I wish I had been right. Tall Boy reappears, first in the trunk of a car of Joe Miller, the former-criminal/honest-family-man/criminal again protagonist. Joe has misgivings about the situation that are solidified when they end up at the docks, and Tall Boy gets his face pushed into a propeller to ostensibly teach him a lesson, but the lesson isn’t meant for him. It’s meant for Joe; it’s meant for us.

The lesson is this: the characters that used his body as a demonstration of violence are incredibly terrible dudes, just as the gang in the back of the Chinese restaurant were terrible dudes in the first episode, as they pushed a nameless, objectified man face-first into a deep fryer—a demonstration of evil, powerful men, in control of other people’s bodies.

This is a long way of demonstrating something that is a painful, unavoidable truth of The Detail: that it primarily uses minority characters as a method of advancing a plot mainly overseen, narrated by, and pathed out by a white cast. Beneath “New Game” and “Options” on the game’s menu is “The Board,” a bulletin board curated into three categories: Law Enforcement, Criminals/Suspects, and Civilians. Tyrone, Reggie’s partner, is the sole black cop: he grew up in the projects alongside William, the sole black civilian. While Tyrone became a cop, William remained; the former’s hobbies are listed as jogging and Sudoku, while the latter apparently enjoys “keeping the crackheads out of his apartment.”

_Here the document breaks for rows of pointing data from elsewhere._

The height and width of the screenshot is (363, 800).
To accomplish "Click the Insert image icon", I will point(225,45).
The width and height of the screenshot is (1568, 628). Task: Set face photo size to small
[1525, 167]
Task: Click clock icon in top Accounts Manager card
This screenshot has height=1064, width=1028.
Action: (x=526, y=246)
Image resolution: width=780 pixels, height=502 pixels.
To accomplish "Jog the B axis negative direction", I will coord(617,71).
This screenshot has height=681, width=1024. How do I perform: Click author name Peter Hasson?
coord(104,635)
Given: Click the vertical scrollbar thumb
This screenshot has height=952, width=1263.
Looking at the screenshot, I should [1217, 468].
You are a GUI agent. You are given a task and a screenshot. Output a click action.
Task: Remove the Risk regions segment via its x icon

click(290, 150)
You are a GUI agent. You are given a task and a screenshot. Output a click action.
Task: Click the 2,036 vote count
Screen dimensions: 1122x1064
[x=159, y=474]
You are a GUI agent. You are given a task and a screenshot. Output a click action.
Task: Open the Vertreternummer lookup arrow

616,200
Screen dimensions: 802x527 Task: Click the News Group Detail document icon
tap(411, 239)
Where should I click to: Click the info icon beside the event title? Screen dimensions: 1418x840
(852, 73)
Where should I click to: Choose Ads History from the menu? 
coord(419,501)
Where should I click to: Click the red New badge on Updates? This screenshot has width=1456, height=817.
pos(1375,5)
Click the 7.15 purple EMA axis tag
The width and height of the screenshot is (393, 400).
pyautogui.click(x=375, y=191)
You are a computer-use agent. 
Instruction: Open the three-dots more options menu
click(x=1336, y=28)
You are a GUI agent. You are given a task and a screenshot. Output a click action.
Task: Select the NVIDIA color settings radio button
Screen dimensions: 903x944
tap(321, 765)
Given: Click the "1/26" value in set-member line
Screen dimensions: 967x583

Tyrone, Reggie’s partner, is the sole black cop 

The criminals go by names like Threeways and Big Felipe. The only white characters are those at the top of their food chains, the ones embroiled in the game’s mystery, playing black and Hispanic gangs against each other as though they were pawns. “Mikhail,” the game’s antagonist, is a mysterious mastermind who would fit in as a Bond villain, a presumed American—white—masquerading as a Ukrainian. This isn’t some reflection of society; this is a world wherein characters with agency are given a skin color that brings with it the very privilege of agency itself. They are granted serious dossiers with serious hobbies, the chance to star in a lopsided drama that, as it continues, seems to miss whatever positives could have come out of The Wire’s stark portrayal of society and life. The comparison and homage is a rose-colored mirror that reflects the cop drama, and less so the reality and responsibility. If The Wire was a conversation with an audience about culture and society, The Detail seems content to converse only with other fans of the show; to speak in excited tones about their favorite parts.